Uno los primeros que jugaron con esa idea fue el cura alemán Johann Martin Schleyer, que inventó la lengua llamada volapük. Como su nombre lo indica, volapük es “lengua (pük) del mundo (vola)”, claro está que en volapük.
Al sacerdote la idea se le ocurrió para ayudar a uno de sus parroquianos. Su hijo había emigrado y el correo de los Estados Unidos rechazaba sus cartas porque no le entendía la letra. Schleyer ya se había puesto a desarrollar un alfabeto universal que evitara esos problemas, cuando tuvo un sueño en el cual Dios le pedía que construyera una lengua completa. El cura lo hizo con tanto ahínco que en pocos años llegó a tener 100 mil seguidores y convocó a tres congresos internacionales. Como era casi inevitable, ya en el segundo congreso le quitaron el liderazgo y el tercero naufragó porque se dispuso que los debates se hicieran en volapük.
Hubo una masiva migración hacia el esperanto, y la lengua se extinguió a fines del siglo. Con todo, aún sorprende encontrarla en las redes sociales y en las enciclopedias de Internet.

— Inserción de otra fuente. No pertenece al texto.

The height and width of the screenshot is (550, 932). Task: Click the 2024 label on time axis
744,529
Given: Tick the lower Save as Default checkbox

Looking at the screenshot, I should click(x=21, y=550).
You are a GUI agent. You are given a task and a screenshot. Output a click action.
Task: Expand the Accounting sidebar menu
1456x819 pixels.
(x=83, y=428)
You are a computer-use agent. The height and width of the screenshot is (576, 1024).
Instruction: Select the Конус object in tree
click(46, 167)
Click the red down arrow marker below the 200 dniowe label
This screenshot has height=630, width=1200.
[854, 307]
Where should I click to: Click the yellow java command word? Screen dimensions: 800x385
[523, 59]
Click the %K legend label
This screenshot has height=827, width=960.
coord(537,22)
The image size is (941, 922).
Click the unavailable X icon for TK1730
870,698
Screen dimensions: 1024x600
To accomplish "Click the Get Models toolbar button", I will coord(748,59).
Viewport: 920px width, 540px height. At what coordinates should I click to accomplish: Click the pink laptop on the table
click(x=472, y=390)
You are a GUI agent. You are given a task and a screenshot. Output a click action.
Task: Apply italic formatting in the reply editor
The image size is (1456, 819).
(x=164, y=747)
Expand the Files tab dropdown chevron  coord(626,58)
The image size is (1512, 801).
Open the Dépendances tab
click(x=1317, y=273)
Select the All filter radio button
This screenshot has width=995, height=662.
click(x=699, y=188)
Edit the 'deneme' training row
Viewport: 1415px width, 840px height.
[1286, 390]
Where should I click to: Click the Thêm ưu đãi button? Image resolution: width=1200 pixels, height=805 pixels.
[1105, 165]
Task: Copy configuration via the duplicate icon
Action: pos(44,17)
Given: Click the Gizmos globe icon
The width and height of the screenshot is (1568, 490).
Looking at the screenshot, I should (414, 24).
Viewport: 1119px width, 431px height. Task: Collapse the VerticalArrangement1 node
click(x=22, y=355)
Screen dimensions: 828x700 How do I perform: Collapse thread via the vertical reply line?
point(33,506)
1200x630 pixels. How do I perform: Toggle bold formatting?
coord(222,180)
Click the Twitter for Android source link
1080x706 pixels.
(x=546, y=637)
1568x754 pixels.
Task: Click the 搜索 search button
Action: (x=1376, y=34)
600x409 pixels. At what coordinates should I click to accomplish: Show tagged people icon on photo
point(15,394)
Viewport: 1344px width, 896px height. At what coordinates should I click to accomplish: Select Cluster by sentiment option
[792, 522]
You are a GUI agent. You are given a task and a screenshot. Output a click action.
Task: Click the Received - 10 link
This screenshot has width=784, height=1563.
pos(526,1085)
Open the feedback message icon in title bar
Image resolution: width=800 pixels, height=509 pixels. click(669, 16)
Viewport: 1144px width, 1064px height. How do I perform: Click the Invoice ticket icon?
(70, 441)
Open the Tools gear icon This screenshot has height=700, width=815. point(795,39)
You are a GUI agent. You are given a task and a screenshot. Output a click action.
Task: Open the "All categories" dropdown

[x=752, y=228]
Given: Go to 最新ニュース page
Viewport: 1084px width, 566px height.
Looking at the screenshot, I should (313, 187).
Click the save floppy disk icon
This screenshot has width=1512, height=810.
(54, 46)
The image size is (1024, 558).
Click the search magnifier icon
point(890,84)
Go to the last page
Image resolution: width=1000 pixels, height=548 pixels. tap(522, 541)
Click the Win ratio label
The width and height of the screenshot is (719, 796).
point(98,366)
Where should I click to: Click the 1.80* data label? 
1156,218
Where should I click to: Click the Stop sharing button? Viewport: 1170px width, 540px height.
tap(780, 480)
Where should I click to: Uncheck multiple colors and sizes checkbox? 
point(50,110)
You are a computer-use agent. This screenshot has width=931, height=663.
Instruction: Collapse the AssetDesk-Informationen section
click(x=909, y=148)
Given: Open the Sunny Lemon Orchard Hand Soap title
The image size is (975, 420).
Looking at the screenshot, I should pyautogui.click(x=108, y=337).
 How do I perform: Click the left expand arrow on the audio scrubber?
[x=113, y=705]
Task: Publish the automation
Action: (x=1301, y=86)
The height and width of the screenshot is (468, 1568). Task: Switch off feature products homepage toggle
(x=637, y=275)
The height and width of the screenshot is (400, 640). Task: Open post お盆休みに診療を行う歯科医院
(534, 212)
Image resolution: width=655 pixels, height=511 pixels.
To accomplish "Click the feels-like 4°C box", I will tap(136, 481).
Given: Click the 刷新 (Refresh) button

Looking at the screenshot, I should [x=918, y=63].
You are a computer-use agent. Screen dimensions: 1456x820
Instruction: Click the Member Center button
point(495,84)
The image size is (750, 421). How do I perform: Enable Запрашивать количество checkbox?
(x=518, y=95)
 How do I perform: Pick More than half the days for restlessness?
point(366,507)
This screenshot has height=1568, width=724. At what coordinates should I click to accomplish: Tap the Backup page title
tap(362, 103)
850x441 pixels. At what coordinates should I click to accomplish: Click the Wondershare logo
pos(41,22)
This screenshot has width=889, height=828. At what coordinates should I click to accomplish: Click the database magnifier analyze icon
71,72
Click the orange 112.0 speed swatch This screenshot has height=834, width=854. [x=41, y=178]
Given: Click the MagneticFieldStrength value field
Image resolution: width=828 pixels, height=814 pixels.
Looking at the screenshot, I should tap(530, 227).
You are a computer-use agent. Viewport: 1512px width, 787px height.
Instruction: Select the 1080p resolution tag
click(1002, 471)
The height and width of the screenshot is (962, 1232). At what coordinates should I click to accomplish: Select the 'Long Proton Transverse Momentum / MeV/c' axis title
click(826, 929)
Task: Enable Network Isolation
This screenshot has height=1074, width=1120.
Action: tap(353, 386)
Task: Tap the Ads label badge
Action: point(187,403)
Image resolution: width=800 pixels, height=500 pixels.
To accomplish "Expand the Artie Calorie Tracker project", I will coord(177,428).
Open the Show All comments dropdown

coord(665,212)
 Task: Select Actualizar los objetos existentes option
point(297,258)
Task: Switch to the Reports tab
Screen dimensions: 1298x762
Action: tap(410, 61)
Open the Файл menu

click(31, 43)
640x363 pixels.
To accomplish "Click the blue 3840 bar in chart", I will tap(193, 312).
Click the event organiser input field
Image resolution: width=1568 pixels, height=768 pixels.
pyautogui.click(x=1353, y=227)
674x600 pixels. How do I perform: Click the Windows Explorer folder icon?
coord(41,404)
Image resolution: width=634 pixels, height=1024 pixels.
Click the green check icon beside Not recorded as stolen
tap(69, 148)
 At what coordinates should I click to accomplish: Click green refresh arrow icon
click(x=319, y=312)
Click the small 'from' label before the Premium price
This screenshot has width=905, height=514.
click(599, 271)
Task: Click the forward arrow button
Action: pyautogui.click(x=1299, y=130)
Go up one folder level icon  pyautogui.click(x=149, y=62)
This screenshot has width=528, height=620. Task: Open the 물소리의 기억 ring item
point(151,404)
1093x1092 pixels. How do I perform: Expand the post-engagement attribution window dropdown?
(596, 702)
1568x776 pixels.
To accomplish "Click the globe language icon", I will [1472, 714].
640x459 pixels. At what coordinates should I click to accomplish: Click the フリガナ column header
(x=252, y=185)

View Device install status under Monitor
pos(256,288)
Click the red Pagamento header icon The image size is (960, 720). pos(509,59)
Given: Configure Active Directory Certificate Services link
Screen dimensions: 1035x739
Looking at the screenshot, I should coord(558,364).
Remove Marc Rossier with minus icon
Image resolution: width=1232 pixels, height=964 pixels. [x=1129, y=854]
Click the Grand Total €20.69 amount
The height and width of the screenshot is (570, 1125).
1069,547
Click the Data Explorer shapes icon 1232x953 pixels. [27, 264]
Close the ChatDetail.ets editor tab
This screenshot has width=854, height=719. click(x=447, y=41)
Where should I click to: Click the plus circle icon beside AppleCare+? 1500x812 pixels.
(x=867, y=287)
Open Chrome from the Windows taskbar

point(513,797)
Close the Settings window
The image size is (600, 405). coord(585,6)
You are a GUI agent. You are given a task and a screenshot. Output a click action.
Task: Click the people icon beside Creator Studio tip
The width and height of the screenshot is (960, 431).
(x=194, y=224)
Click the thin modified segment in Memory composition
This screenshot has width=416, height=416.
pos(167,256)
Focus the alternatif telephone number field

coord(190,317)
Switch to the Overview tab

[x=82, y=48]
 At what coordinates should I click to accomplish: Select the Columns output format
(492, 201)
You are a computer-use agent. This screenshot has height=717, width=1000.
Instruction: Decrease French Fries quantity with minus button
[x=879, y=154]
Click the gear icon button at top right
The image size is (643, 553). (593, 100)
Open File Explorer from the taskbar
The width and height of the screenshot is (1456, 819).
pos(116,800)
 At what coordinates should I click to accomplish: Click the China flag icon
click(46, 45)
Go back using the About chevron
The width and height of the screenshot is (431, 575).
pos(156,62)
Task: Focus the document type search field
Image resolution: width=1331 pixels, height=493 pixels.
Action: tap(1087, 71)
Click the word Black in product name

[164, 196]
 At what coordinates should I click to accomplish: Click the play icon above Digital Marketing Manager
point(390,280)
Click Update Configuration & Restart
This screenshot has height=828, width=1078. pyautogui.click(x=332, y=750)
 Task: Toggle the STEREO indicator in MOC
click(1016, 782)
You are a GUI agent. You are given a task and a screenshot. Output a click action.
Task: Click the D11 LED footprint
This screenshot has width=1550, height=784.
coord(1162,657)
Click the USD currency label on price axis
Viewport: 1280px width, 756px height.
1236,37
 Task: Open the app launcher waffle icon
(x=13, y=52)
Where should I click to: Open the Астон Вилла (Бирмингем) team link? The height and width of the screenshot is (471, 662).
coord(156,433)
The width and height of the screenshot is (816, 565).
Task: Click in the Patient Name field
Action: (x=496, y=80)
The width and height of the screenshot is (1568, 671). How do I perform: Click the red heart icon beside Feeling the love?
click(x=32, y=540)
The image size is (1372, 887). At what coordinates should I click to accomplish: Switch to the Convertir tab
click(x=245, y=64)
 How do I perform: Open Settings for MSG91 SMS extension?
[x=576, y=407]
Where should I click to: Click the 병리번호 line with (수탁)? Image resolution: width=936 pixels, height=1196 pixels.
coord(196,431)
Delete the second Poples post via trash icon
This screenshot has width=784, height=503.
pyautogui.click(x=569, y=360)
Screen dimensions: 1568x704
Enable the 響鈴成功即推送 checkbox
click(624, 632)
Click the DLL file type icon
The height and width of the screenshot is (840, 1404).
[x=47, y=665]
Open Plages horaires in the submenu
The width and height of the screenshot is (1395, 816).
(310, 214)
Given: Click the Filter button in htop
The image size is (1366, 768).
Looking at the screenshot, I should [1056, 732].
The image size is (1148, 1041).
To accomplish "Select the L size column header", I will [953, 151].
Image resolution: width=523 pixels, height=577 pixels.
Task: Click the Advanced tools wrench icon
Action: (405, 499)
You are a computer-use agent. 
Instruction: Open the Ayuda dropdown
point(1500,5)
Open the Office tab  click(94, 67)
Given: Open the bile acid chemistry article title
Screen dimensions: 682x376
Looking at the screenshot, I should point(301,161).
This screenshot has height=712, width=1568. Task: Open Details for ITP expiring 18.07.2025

El creador del esperanto, la más exitosa de las lenguas artificiales y la única que viene sobreviviendo a todas, fue otro filántropo, el oculista polaco Lazar Markovitch Zamenhof. Nacido en una región donde convivían rusos, polacos, lituanos y alemanes, llenos de desconfianza y odio mutuos, se propuso facilitar el entendimiento. Cuando aún era escolar, echó las bases del esperanto (“esperanzado”). A diferencia de la lengua de Schleyer, el esperanto tiene por base el latín y las lenguas romances, como se nota en el Padrenuestro (“Patro nia, kiu estas en la cielo, sanktigata estu Via nomo”) y un poco menos en la Declaración de Derechos Humanos: “Ciuj homoj estas denaske liberaj kaj egalaj”.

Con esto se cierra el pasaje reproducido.